Adam Zimmerman had been moved to a chair now: a chair very similar to the ones on which Christine and I were sitting. Davida had run through the rehearsal twice and she was sticking to the script. When Adam Zimmerman opened his eyes he would see what I had seen. Would he, I wondered, be as quick on the uptake as I had been? Would he ask the same questions, in the same falsely casual fashion?

I had no idea how big the audience for this big scene was, but I suspected that this would be prime time all over the Earth, no matter whether it was noon or midnight outside. We were all on tenterhooks.

The camera zoomed in on that strangely disturbing face, bringing every line and blemish into clear view.
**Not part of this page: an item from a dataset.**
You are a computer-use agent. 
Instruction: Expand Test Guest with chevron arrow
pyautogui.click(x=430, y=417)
We all waited for the eyes to flicker open — but the eyes hadn’t read the script. They were sticky, and they couldn’t flicker. Their opening was slow, and seemingly painful. The pupils narrowed as they finally appeared, the mottled brown irises spreading protectively around them. The blood vessels in the whites seemed slightly too red.
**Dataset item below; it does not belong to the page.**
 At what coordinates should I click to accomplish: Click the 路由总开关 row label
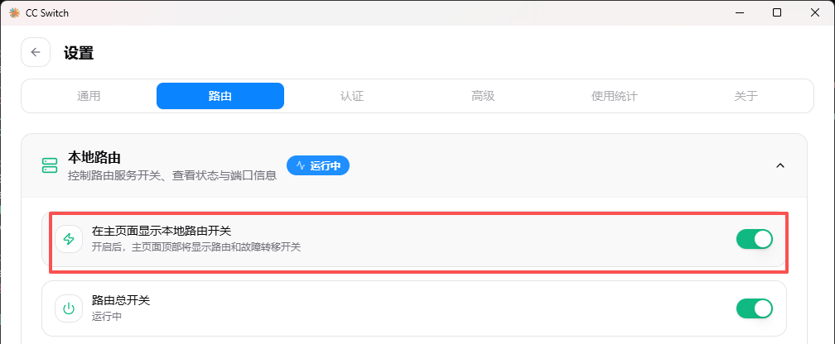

For a long time, it seemed that he wasn’t going to speak at all, but he finally slipped into the groove. He had already memorized his script, and twelve centuries of frozen sleep hadn’t eroded that memory.

“How long?” he said.

Davida Berenike Columella told him. We watched his face as the calculator in his head processed the figures.

And then he smiled.

After one thousand two hundred and twenty-eight years, less ten days, Adam Zimmerman smiled like a winner. It was a gambler’s smile: a smile of pure self-congratulation, at a well-judged bet.
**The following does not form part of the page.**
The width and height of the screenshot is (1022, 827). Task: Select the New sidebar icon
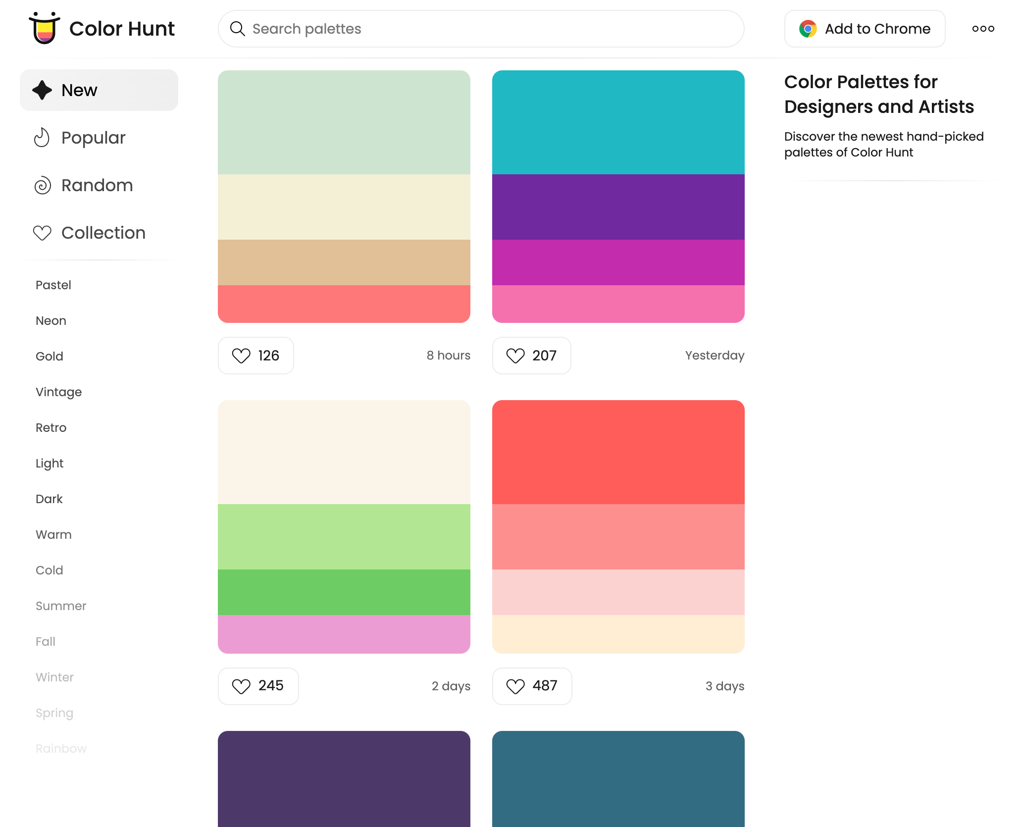click(42, 90)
I figured that he was entitled to it. So, I suppose, did millions or billions of other viewers.

Nineteen

Child of Fortune


There was more, but so far as I was concerned the rest of it was all anti-climax. I wanted to meet Adam Zimmerman in the flesh. I wanted to be introduced to him, as someone who was like him — as the only person in the entire solar system who was like him, because the only person who might be reckoned more like him than I was didn’t really count.

No such luck. There were plenty of other people who wanted first crack at him, and had the clout to demand it.

For the first time, the room in which I was confined really began to feel like a prison. No matter what opportunities it offered in the way of virtual experience, there was no escape from my impatience. Christine Caine was still with me, but that was no escape either. The game of trying to guess exactly what kind of game we were involved in had gone sour — the point now was to get on with it.

We could, of course, have used the time more productively. We should have. We shouldn’t have wasted a minute while there was so much still to be learned — but the drama on the screen had taken over, and we were too sharply aware of the fact that we had been abandoned in the wings to await a cue that no one was in a hurry to give us.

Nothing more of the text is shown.